Discrete Probability Distributions

A random variable $X$ is a function from the sample space to the real numbers. Discrete random variables take a countable set of values (integers, fractions). Continuous random variables take any value in an interval.

The probability mass function (PMF) of a discrete $X$ gives $P(X=x_i)$ for each possible value. The PMF must satisfy $P(X=x_i)\geq 0$ and $\sum_i P(X=x_i) = 1$.

The expected value (population mean) is $\mu = E(X) = \sum_i x_i P(X=x_i)$. It is the long-run average over infinitely many independent repetitions. It does not need to be a possible value of $X$ — a fair die has $E(X)=3.5$.

The variance of $X$ is $\sigma^2 = \text{Var}(X) = E[(X-\mu)^2] = E(X^2)-[E(X)]^2$. The standard deviation $\sigma = \sqrt{\text{Var}(X)}$ is in the same units as $X$.

Key properties: $E(aX+b)=aE(X)+b$, $\text{Var}(aX+b) = a^2\text{Var}(X)$. For independent variables: $E(X+Y)=E(X)+E(Y)$ always, and $\text{Var}(X+Y)=\text{Var}(X)+\text{Var}(Y)$ only when $X$ and $Y$ are independent.

The binomial distribution models the number of successes $X$ in exactly $n$ independent trials, each with the same success probability $p$. It arises in coin flips, quality control, clinical trials, and polling.

Requirements (BINS): Binary outcomes only, Independent trials, Number of trials $n$ is fixed in advance, Same probability $p$ for each trial.

PMF: $P(X=k) = \binom{n}{k}p^k(1-p)^{n-k}$, for $k=0,1,\ldots,n$. The $\binom{n}{k}$ term counts the number of ways to arrange exactly $k$ successes among $n$ trials.

Mean: $\mu = np$. Standard deviation: $\sigma = \sqrt{np(1-p)}$. When $p=0.5$ the distribution is symmetric; when $p\neq 0.5$ it is skewed toward $0$ (if $p<0.5$) or toward $n$ (if $p>0.5$).

Cumulative probabilities $P(X\leq k)$ are computed by summing the PMF or using tables/software. For $P(X\geq k)$, use the complement: $1-P(X\leq k-1)$.

The Poisson distribution models the count of independent events in a fixed interval of time, area, or volume, when events occur at a constant average rate $\lambda > 0$.

PMF: $P(X=k) = e^{-\lambda}\lambda^k/k!$, for $k=0,1,2,\ldots$. The Poisson distribution has no upper bound — in principle any count is possible.

Both the mean and variance equal $\lambda$: $E(X)=\text{Var}(X)=\lambda$. A Poisson random variable is characterised entirely by $\lambda$.

Typical applications: calls arriving at a call centre per hour, photons hitting a detector per second, mutations in a DNA sequence per million base pairs, accidents at an intersection per month.

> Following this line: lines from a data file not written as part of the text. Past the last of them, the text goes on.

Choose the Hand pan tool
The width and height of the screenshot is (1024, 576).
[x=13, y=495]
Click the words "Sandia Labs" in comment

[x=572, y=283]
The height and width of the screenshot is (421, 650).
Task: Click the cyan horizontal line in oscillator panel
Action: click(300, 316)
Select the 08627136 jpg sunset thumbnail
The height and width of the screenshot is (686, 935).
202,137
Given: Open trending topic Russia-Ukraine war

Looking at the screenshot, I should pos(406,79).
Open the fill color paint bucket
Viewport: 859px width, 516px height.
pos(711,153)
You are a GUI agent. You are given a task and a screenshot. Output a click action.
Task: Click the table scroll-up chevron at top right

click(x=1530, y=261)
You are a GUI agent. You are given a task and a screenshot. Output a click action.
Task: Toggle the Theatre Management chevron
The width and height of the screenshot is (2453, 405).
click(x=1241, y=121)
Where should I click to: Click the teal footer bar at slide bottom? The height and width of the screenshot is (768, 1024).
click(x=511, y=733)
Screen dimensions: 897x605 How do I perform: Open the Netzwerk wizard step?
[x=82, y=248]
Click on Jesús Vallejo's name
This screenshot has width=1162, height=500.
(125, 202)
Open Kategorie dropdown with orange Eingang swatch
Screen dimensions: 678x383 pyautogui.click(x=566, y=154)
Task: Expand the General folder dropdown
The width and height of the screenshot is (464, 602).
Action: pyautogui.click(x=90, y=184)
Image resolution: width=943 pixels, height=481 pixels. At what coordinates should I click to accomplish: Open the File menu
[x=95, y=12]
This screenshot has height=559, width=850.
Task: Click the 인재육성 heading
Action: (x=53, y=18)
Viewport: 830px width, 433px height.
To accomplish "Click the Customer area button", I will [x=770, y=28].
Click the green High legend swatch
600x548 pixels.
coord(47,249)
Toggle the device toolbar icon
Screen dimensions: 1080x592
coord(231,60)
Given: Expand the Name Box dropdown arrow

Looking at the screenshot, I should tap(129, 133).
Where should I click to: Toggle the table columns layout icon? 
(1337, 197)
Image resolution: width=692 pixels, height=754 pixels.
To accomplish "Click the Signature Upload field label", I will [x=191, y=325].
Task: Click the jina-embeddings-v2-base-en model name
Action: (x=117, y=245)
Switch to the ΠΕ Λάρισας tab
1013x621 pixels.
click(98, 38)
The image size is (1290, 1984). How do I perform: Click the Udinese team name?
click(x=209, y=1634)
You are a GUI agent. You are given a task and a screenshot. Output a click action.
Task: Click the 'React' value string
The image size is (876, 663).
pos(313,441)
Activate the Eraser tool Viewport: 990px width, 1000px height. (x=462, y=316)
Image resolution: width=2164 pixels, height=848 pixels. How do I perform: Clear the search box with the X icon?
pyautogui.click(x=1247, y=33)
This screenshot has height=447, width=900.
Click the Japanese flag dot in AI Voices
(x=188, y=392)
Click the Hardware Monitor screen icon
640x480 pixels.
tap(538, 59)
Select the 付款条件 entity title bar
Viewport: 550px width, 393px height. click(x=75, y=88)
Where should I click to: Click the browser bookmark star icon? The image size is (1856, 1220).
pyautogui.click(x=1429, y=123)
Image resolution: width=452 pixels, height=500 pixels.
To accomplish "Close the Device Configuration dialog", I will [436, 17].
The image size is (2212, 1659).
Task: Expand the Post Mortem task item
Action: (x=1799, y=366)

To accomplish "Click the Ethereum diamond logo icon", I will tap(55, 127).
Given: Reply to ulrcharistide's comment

Poisson as a limit of the binomial: when $n$ is large, $p$ is small, and $np=\lambda$ is moderate, the binomial $B(n,p)$ is well-approximated by Poisson($\lambda$). This is the rare-event approximation.

The geometric distribution models the number of trials until the first success. $P(X=k) = (1-p)^{k-1}p$. Mean $= 1/p$. The geometric distribution is memoryless: $P(X>m+n|X>m) = P(X>n)$.

The negative binomial distribution generalises: it counts the number of trials needed to achieve exactly $r$ successes. Mean $= r/p$, variance $= r(1-p)/p^2$.

The hypergeometric distribution models sampling without replacement from a finite population. Used when the population is small enough that each draw changes the probabilities — for example, selecting $5$ cards from a deck without replacing them.

Binomial: fixed $n$ trials, each independent with probability $p$, counting the number of successes.

Poisson: counting rare, independent events in a fixed window; no upper bound on the count; mean and variance are equal.

Geometric: counting the number of trials until the first success; memoryless.

Hypergeometric: like the binomial but sampling without replacement from a finite population; used when the population is small relative to the sample.

Decision guide: if $n$ is large, $p$ is small, and $np$ is moderate, the Poisson approximation to the binomial is accurate and simpler to compute.